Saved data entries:
· · · · · · ·

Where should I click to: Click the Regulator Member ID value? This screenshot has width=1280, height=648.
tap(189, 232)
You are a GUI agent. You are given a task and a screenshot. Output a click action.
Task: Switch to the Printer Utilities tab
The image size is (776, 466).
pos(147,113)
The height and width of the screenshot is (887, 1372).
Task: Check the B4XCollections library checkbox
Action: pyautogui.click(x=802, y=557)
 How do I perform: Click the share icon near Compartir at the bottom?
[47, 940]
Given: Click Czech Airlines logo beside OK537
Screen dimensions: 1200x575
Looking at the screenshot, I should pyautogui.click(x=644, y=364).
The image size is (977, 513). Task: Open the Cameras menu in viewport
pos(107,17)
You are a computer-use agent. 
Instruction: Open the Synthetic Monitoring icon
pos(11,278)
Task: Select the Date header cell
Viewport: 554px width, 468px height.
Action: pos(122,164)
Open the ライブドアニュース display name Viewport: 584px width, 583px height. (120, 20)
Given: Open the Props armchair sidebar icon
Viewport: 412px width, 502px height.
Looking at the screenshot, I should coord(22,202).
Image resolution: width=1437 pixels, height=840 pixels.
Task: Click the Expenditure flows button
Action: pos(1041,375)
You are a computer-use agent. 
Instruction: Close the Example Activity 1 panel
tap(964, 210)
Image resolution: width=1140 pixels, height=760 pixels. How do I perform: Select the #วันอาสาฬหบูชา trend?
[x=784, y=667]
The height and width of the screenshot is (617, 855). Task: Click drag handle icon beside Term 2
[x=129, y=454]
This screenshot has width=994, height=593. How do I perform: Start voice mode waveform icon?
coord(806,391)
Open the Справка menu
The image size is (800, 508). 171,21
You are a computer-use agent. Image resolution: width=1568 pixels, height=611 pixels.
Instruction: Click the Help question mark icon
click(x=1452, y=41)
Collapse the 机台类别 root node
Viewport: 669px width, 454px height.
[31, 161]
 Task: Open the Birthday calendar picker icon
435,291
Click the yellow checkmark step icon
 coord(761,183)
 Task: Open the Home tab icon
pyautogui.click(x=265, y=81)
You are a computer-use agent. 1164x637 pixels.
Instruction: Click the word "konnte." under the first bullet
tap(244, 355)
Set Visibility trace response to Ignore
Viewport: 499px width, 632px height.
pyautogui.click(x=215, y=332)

· · · · · · ·

▸ WORK ORDER
From the records above, copy every line that holds the word "computer".

▸ SOLUTION
You are a computer-use agent. 
You are a computer-use agent. 
You are a computer-use agent. Image resolution: width=1568 pixels, height=611 pixels.
You are a computer-use agent. 1164x637 pixels.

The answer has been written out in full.